15. The method according to claim 14, characterized in that, The step of adding computing resources of each resource type encountered to the scheduling result list includes: If the total single-replica performance score accumulated during the current traversal is less than or equal to the target score, then the computing resources corresponding to the resource type currently traversed will be completely added to the scheduling result list. If the total single-replica performance score accumulated during the current traversal is greater than the target score, then the computing resource portion corresponding to the resource type currently traversed is added to the scheduling result list.

16. The method according to claim 14, characterized in that, The method further includes: Get the total number of available resources corresponding to the resource type currently being traversed; If the total number of available resources corresponding to the currently traversed resource type is greater than or equal to the number of computing resources of the currently traversed resource type deployed on each host, and is greater than or equal to the number of resources required to start a single copy of the task using the computing resources of the currently traversed resource type, then the process of adding the computing resources of the currently traversed resource type to the scheduling result list is executed; otherwise, the next traversal continues.

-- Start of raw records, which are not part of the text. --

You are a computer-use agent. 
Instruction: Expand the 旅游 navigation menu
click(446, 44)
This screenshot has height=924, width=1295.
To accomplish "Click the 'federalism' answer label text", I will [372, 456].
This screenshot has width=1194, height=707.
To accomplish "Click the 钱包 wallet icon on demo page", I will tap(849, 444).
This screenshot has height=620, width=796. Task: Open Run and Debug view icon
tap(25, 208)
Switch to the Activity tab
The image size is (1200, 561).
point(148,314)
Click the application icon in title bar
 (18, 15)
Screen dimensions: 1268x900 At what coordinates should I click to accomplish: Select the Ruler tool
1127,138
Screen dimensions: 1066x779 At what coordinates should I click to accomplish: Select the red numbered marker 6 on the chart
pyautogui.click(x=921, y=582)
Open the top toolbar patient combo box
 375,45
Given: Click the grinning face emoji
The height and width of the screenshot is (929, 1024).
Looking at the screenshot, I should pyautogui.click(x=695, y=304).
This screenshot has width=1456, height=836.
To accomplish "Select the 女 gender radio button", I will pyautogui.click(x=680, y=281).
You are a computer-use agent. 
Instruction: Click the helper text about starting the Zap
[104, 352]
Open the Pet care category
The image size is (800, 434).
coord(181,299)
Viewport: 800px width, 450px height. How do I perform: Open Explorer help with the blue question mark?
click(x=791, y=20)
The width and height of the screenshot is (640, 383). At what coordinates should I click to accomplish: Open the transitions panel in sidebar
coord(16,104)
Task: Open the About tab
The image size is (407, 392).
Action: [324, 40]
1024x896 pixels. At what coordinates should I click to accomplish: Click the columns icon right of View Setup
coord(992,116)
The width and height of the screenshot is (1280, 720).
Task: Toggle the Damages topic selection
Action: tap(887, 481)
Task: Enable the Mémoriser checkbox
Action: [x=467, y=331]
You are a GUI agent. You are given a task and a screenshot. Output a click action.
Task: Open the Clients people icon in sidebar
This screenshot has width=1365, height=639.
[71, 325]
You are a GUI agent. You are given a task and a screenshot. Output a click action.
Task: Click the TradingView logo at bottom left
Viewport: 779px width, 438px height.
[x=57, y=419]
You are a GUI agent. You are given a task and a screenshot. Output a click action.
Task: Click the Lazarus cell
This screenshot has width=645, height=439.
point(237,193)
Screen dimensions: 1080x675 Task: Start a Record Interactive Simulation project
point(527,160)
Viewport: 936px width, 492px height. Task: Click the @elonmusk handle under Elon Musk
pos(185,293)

17. A resource scheduling device, characterized in that, The device includes: The parsing module is configured to parse the received resource scheduling request to obtain the task parameters of the computing task to be run. The task parameters include the task data volume and the expected running time. The calculation module is configured to calculate a target score based on the task data volume and the expected running time, wherein the target score is used to measure the processing power required for the calculation task; The acquisition module is configured to acquire the performance parameters corresponding to various types of computing resources in the resource pool. The performance parameters include the single-replica performance score, which is used to quantify the processing capacity index required for the operation of a single task replica. The single-replica performance score and the target score follow the same unified measurement benchmark for single task replicas. The scheduling module is configured to obtain the scheduling mode corresponding to the computing task, the scheduling mode including homogeneous scheduling or heterogeneous scheduling; according to the resource scheduling policy matched by the scheduling mode, and based on the target score and the single-replica performance score, to schedule target resources from the resource pool to run the computing task, wherein the resource scheduling policy matched by the homogeneous scheduling mode indicates that the computing power resources of the target resource type whose single-replica performance score meets the target score and is closest to the target score are used as the target resources, and the resource scheduling policy matched by the heterogeneous scheduling mode indicates that computing power resources are scheduled from the combination of target resources whose total single-replica performance scores meet the target score as the target resources.

18. An electronic device, characterized in that, include: One or more processors; A memory for storing one or more computer programs that, when executed by one or more processors, cause the electronic device to perform the method as described in any one of claims 1-16.

19. A computer-readable storage medium, characterized in that, It stores a computer program that, when executed by the processor of the electronic device, causes the electronic device to perform the method of any one of claims 1-16.

20. A computer program product comprising a computer program that, when executed by a processor of an electronic device, implements the method of any one of claims 1-16.